Kim acquiesçait à tout ce qu'il disait et les voir ainsi de connivence ne me plut étrangement pas. C'était comme si à l'heure actuelle rien ne me plaisait plus et que tout m'irritait, davantage.

-Tous les autres deuxième année ont assisté à ça et personne n'a rien dit ! scandai-je.

-Parce qu'ils ont peur que ça puisse se retourner contre eux... Tu sais bien comment ça marche, comment les individus changent de cible.

-Je sais, je sais que beaucoup ne peuvent exister que par l'appartenance à un groupe et qu'ils ne veulent pas se sentir rejetés de ce même groupe, avouai-je d'un geste de la main. Mais que les professeurs ne fassent rien, qu'on ferme délibérément les yeux, qu'on ne fasse que convoquer les parents alors qu'on sait pertinemment qu'aucun d'entre eux ne mettra la scolarité de leurs enfants en danger, ça me débecte !

J'étais maintenant trop agacé pour déjeuner et refermai brutalement le couvercle sur ce sourire dégueulasse qui semblait me rire au nez.

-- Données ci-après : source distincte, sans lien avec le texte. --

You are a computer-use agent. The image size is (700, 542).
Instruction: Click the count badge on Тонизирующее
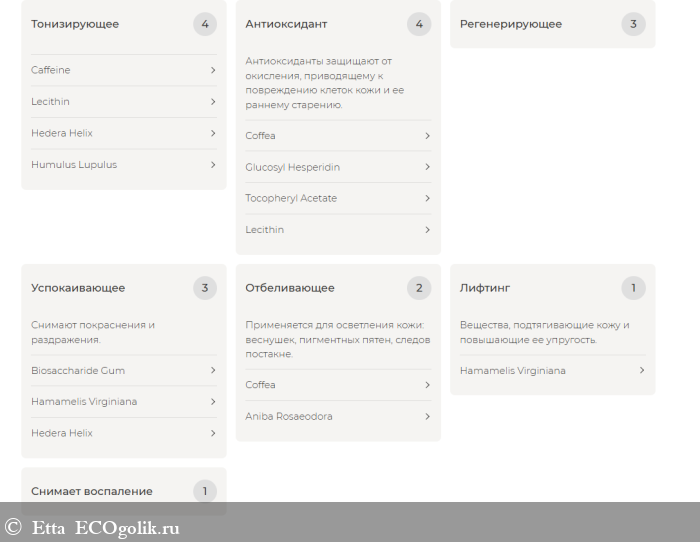point(205,24)
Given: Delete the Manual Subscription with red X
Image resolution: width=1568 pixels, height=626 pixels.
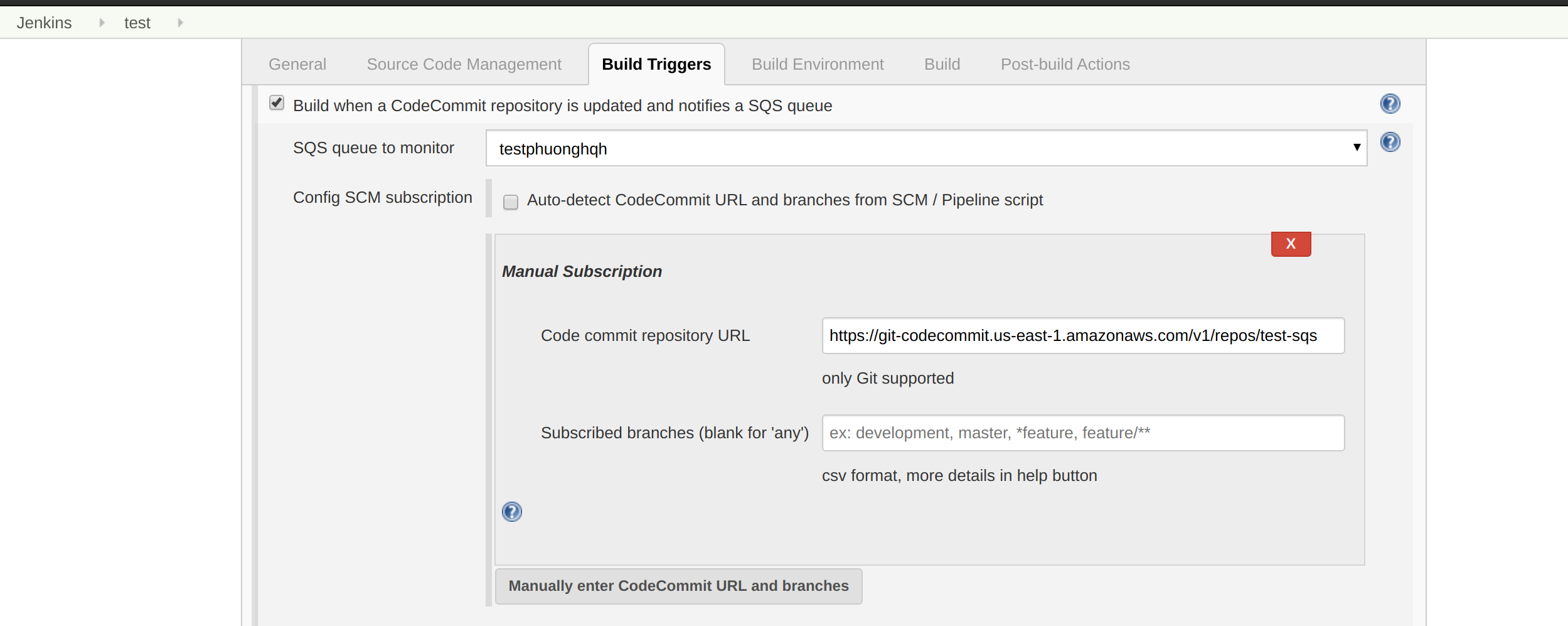Looking at the screenshot, I should pyautogui.click(x=1291, y=244).
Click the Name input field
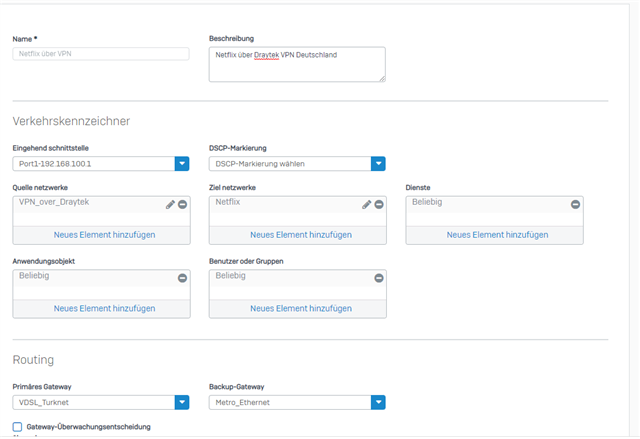Screen dimensions: 640x439 (x=101, y=54)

-Tout prévaut à la réussite scolaire. Chaque géniteur paye une petite fortune les écoles et plus encore les universités et même si leur propre enfant est un monstre, on fermera les yeux pour qu'il puisse suivre le grand modèle de réussite sociale. Ainsi les parents deviendront eux-mêmes un grand modèle de réussite sociale aux yeux des autres famille. Le serpent se mord la queue.

-Hyung... tenta Hoseok soudain plein de désarroi.

-Ça ne vous afflige pas ? m'énervai-je, que ça soit ainsi, qu'on vive dans un univers aussi conformiste ? Aussi lisse ? Qu'on gomme tout ce qui dépasse ? L'école ne fera rien simplement parce que les parents de ces gamins pourraient se retourner contre eux et les accuser de mettre en danger la scolarité de leur fils. Ça va faire tapage alors chacun ferme bien sa gueule pour que rien ne change et que tout persiste...

-Hyung...

-Il faut se battre ! Il faut faire péter ces soi-disant directives de bonnes pratiques de merde ! Mettre un coup de pied dans cette fourmilière à la con !

Le silence me répondit et si Kim me fixait avec un rejet, les sourcils froncés, l'air peu aimable, Hoseok paraissait éberlué :

-Qu'est-ce qu'il y a ?

-Comment ça qu'est-ce qu'il y a ? Je viens de te le dire !

-Que ça te soit injuste, je comprends bien, et que tu te sentes pieds et mains liés pour faire quelque chose, d'accord. Mais pourquoi ça te met autant en rage ?

-Pourquoi toi ça ne te met pas en rage ? m'écriai-je.

-Je vais tacher de les surveiller un moment mais de là à hurler dans la salle d'art à l'heure du déjeuner, il y a un grand pas...

-Je ne hurle pas !

Ma gorge me fit mal et je soufflai durement. Je devais me reprendre. Hoseok marquait un point : rien ne pourrait être fait, rien ne serait fait. L'heure n'était même pas encore à internet, aux réseaux. Pour que les choses changent il devait y avoir de la visibilité. Visibilité impossible à obtenir à l'heure actuelle. Mais c'était si frustrant, si cauchemardesque que de se sentir impuissant.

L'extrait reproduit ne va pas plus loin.